Quali sono oggi le priorità per Marzi secondo la vostra visione politica?
Per “Marzi Democratica”, il futuro del nostro paese passa necessariamente attraverso il passato e il futuro, quindi dai nonni ai bambini.
Nel dibattito politico, troppo spesso si parla solo di grandi opere o riforme complesse, dimenticando il vero motore delle nostre comunità: le persone. E in un piccolo comune come Marzi, con i suoi circa 1.000 abitanti, i nonni sono molto più che semplici familiari: sono la nostra storia vivente, i custodi della nostra identità e un pilastro insostituibile del nostro tessuto sociale.
Mettere i nonni e le nonne al centro del nostro progetto politico non è uno slogan, ma una precisa visione strategica. Sono loro a tramandare le tradizioni, le storie che hanno plasmato il nostro paese, i saperi pratici che legano ancora la nostra gente alla terra e alla sua cultura.
Ma l'importanza dei nonni non è solo legata al passato. Oggi, in tantissime famiglie, sono un supporto fondamentale nella quotidianità: aiutano nella cura dei nipoti, permettendo ai genitori di lavorare, offrono consigli preziosi e contribuiscono attivamente alla vita associativa e religiosa del paese. Sono le sentinelle della nostra comunità, le presenze rassicuranti che animano le piazze e le nostre strade.
Il nostro impegno, quindi, è valorizzare questo patrimonio inestimabile. Allo stesso tempo, tutelare e far crescere i cittadini più giovani, garantendo loro un’istruzione di qualità, un fermento culturale attivo e un territorio sicuro che valorizzi le sue risorse.
La nostra priorità è creare un ambiente dove i più piccoli possano crescere sereni, protetti e stimolati. Questo significa rafforzare i servizi di supporto alle famiglie, promuovere spazi inclusivi per il gioco e l'apprendimento, e garantire che ogni bambino abbia le opportunità necessarie per sviluppare il proprio potenziale.
Non possiamo parlare di crescita senza mettere la scuola al centro della nostra agenda.
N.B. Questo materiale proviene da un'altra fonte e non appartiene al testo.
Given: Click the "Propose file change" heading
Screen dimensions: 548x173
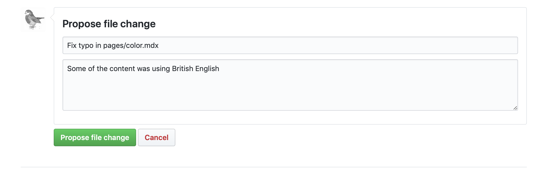Looking at the screenshot, I should tap(109, 24).
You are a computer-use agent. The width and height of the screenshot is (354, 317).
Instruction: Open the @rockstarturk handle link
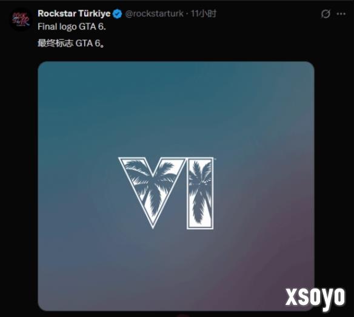[154, 14]
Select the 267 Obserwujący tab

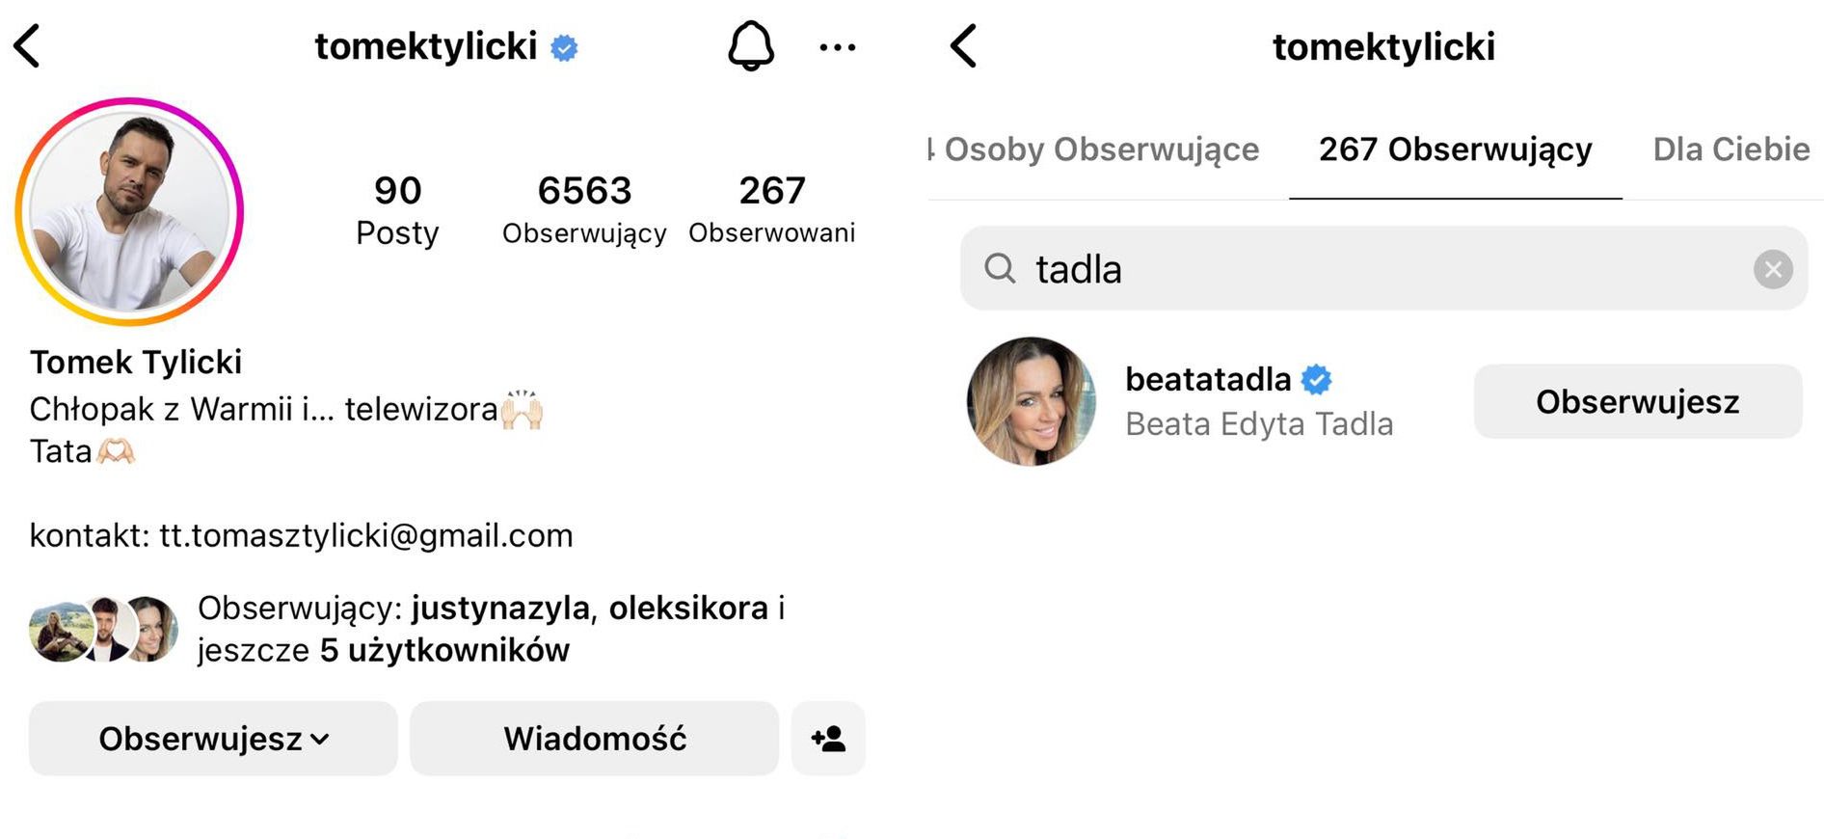pyautogui.click(x=1455, y=149)
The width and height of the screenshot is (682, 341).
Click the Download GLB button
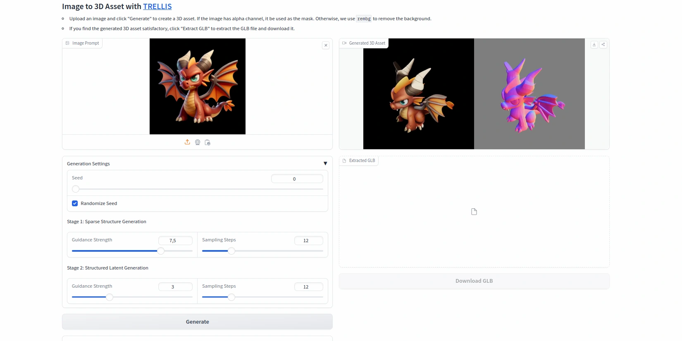coord(474,281)
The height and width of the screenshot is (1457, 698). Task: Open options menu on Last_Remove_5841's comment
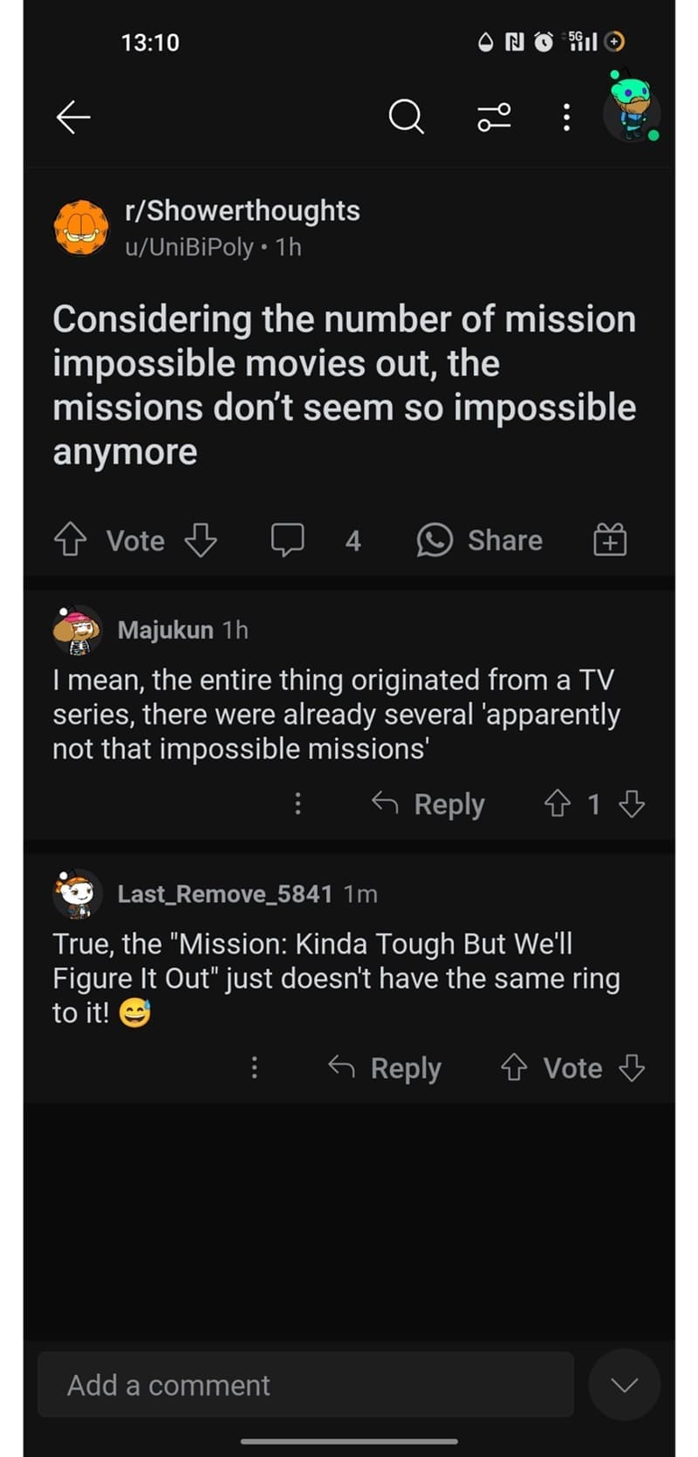click(x=255, y=1068)
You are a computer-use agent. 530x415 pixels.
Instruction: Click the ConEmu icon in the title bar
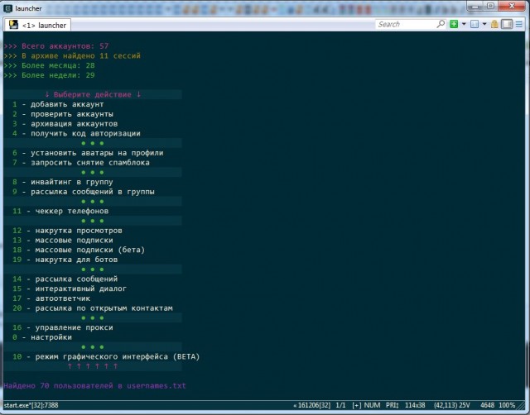tap(7, 8)
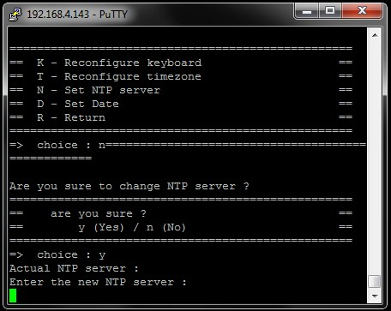Click the scrollbar up arrow
The height and width of the screenshot is (311, 391).
click(375, 35)
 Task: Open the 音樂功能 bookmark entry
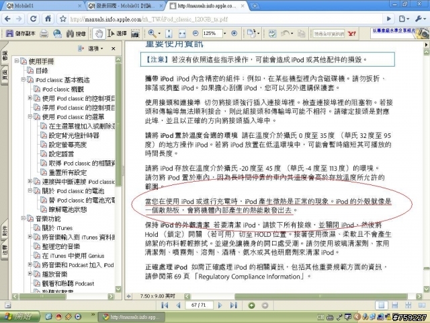click(48, 219)
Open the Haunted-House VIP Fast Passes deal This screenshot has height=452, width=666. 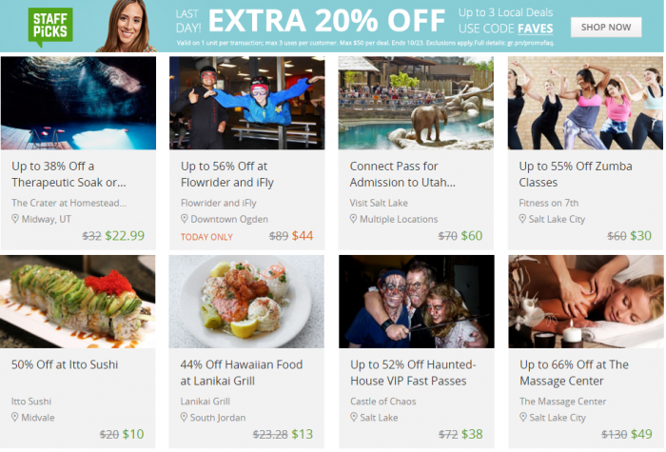tap(413, 373)
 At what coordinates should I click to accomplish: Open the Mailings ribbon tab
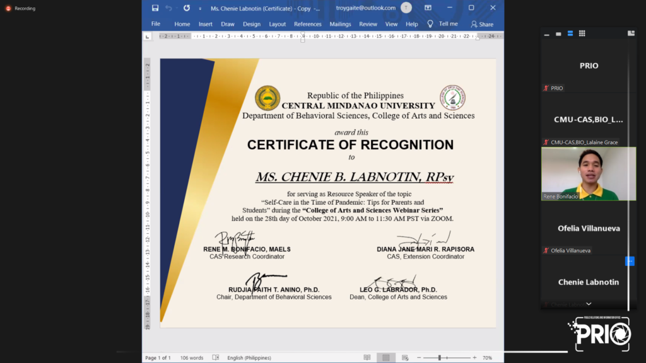tap(340, 24)
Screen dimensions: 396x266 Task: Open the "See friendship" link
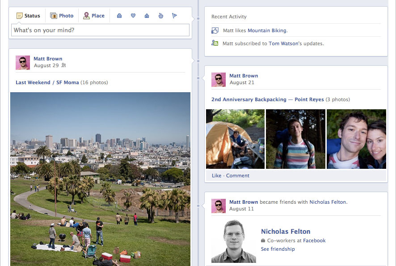278,249
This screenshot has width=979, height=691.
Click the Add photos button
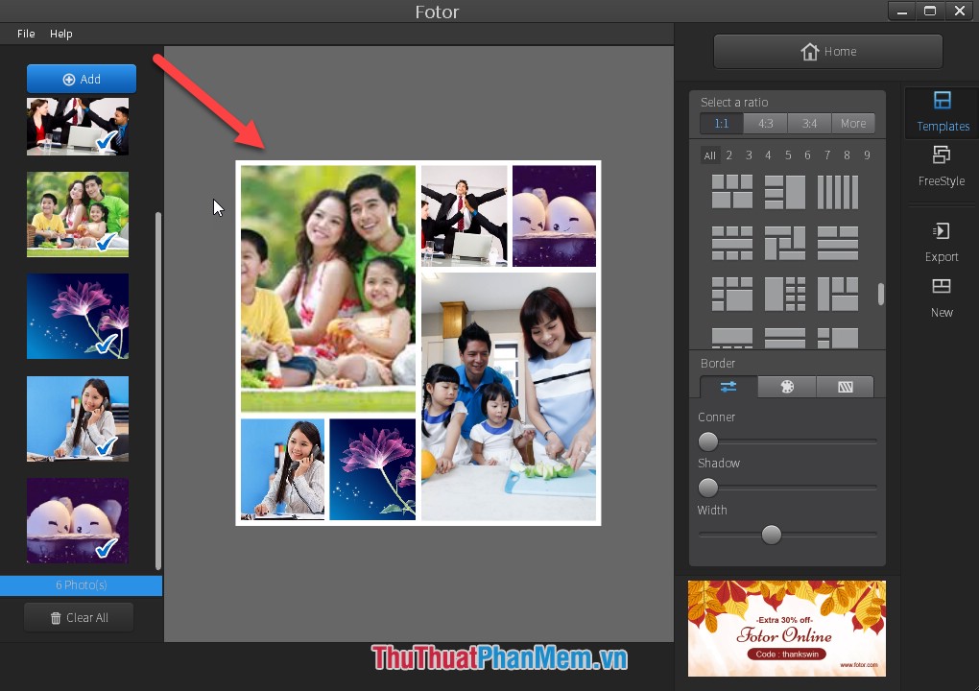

Vogliamo una scuola moderna, sicura e inclusiva, con strutture adeguate e dotazioni tecnologiche all'avanguardia. Intendiamo supportare i nostri insegnanti e garantire un’istruzione di eccellenza, capace di preparare i giovani alle sfide del futuro, senza dimenticare le radici.
La cultura è l’anima di una comunità e un motore di sviluppo. Marzi ha una storia e tradizioni ricche che meritano di essere celebrate. Vogliamo valorizzare il patrimonio storico, artistico e locale attraverso eventi, iniziative e la riqualificazione di spazi dedicati. La cultura arricchisce lo spirito, stimola l’economia locale e apre nuove opportunità.
Infine, la sicurezza è la base del benessere. Ci impegniamo per una maggiore presenza sul territorio, attraverso la cura del decoro urbano, l’illuminazione pubblica e la manutenzione delle infrastrutture. Un ambiente ben tenuto e controllato migliora la qualità della vita di tutti.
C’è stato dialogo costruttivo con la maggioranza o prevale la contrapposizione?
Assolutamente sì, il dialogo costruttivo con la maggioranza non è mai mancato. Pur mantenendo il nostro ruolo di minoranza e la nostra chiara identità politica, abbiamo sempre privilegiato il confronto sulle questioni cruciali per Marzi.
Crediamo fermamente che il bene della comunità debba prevalere sulla mera contrapposizione. Su molti temi, soprattutto quelli di interesse concreto per i cittadini, siamo riusciti a trovare punti di incontro e a collaborare attivamente. Questo spirito di dialogo è e rimarrà per noi una priorità.
Intende ricandidarsi alle prossime elezioni?
Riguardo una mia possibile ricandidatura alle prossime elezioni, è una domanda che in questo momento mi vede riflettere con attenzione. La mia priorità è sempre stata quella di lavorare per il bene di Marzi e dei suoi cittadini, tuttavia i miei impegni professionali sono cresciuti.
Se ci sarà una larga e sentita condivisione, sia da parte di “Marzi Democratica” sia da parte della comunità, e la convinzione che la mia figura possa davvero rappresentare al meglio le esigenze di Marzi, allora valuterò una mia ricandidatura. È una decisione importante che non può prescindere da un forte supporto collettivo.